■ DOCUMENT EXTRACT ■
Encoding Guide for Early Printed Books

What is Text Encoding?

There are any number of places where you can read about text encoding: the TEI Guidelines, the documentation of good text encoding projects, or articles describing specific practices and approaches. However, most of these sources address the subject at a more practical level, and aim their discussion at people who are already involved in text encoding of some sort. This Guide attempts to take up the subject at a more fundamental level and starts by considering what text encoding is and how it functions as an intellectual activity, from the standpoint of humanities scholars. We identify here several premises that inform current text encoding practices, and consider the critical freight they carry when applied to the kinds of materials scholars work with.

What is data? What is markup?

At its heart, text encoding is a process of transforming a source into data, using markup. This process is analytical, strategic, and interpretive: the resulting data strongly reflects the disciplinary assumptions and motivating goals of the encoder (or of the encoding system being used), and may encapsulate an entire theory of the text. The textual representation captured in the markup may be very complex and full of nuance, or it may be very simple and lacking in descriptive power, but even the dullest and most routine encoding nonetheless represents a perspective on the text: this may be a structural perspective that does not seem very interesting or it may simply say I am not very interested in texts at all.

■ REQUIRED WORK ■
Please pick up the guide on encoding early printed books after its last sentence and keep writing it.

■ DATASET CONTENT ■
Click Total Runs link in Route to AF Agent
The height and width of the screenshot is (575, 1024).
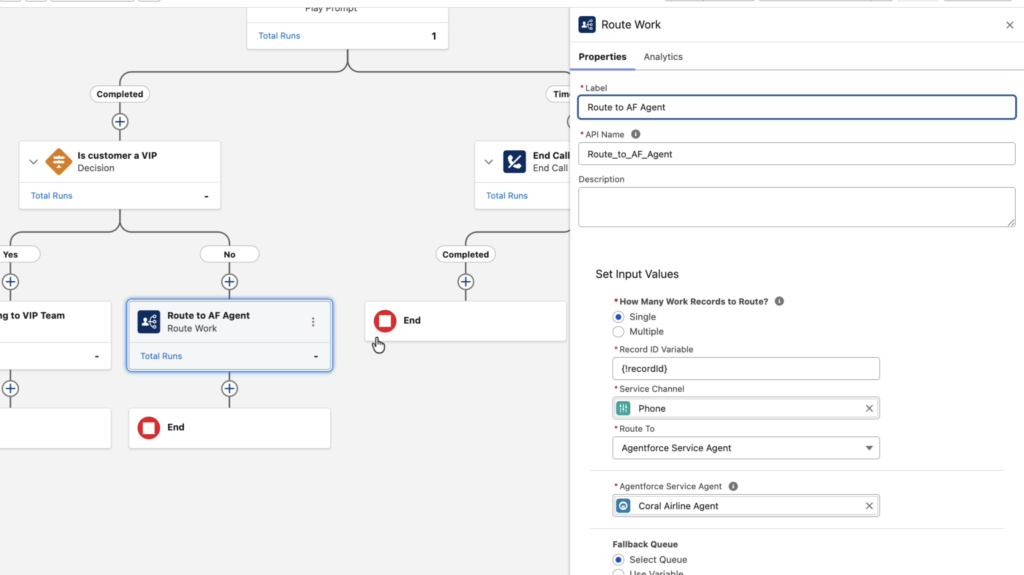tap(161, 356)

---

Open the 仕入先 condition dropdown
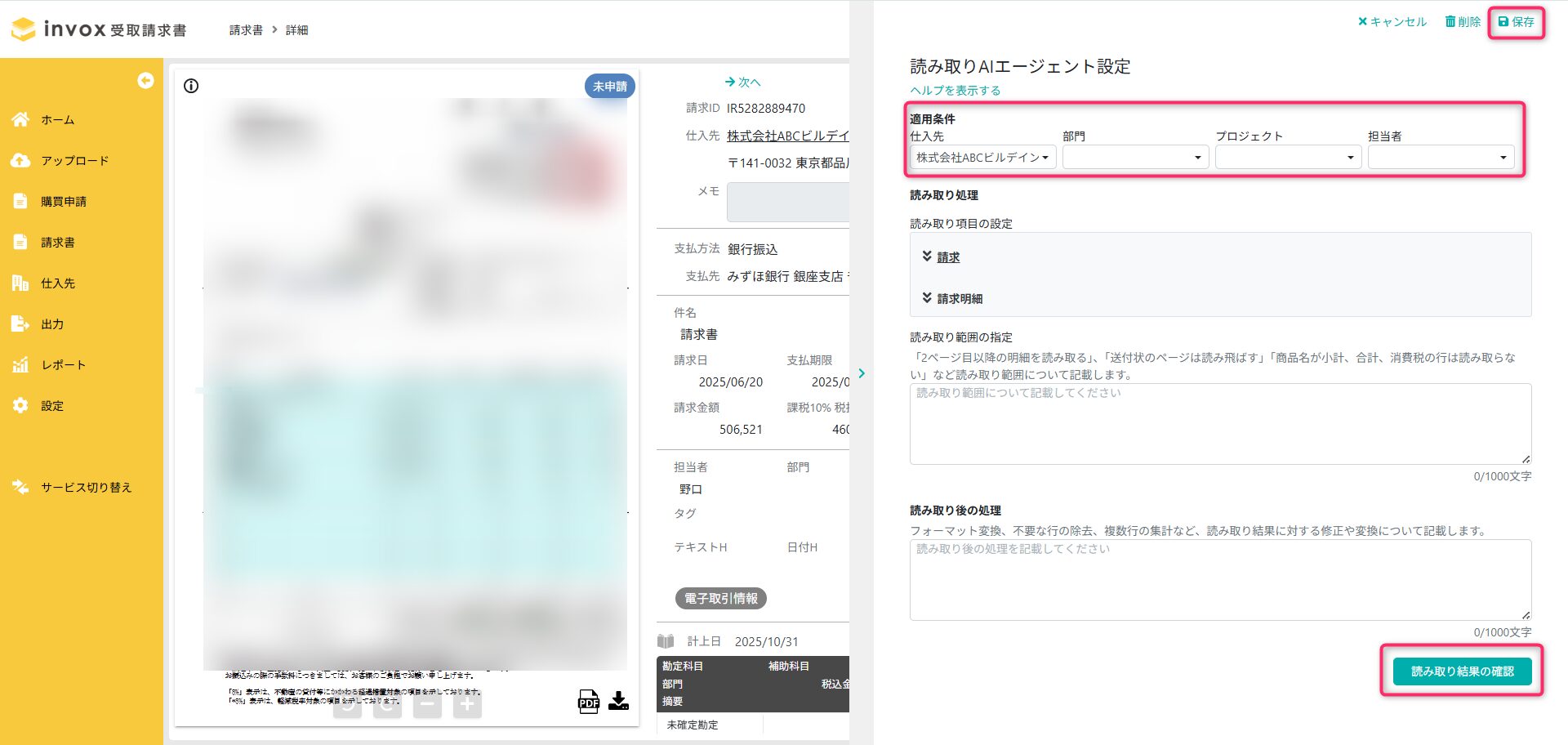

■ ANSWER TO THIS TASK ■
For purposes of humanistic research, it is useful to think of data as content in which the information needed to accomplish some systematic process or analysis has been represented explicitly by some means, and thereby rendered accessible to the computer. Clearly the domain of data thus defined represents a broad continuum from the barely processable on one end to the highly processable on the other, depending on how extensive and how successful an analysis has gone into the representation. The process could be something as simple and basic as transcription: making explicit the identification of letters and spaces (and in some texts, this might constitute a very significant intervention). It could be something very analytical: e.g. identifying the part of speech of every word (like the encoded materials in the WordHoard project), or creating a database which constitutes a complete lexicon and index for the document (like Roberto Busa’s Index Thomisticus). It is often something in between: identifying the major chunks of text (paragraphs, subdivisions, headings, etc.) and the content features (names, dates, bibliographic references, etc.) according to some scheme such as TEI.

Markup is the means by which you make these identifications explicit. In XML (and in other markup systems as well), this is done by means of tags embedded in the text, which are kept distinct from the content by special characters (called delimiters) such as the < and > sign.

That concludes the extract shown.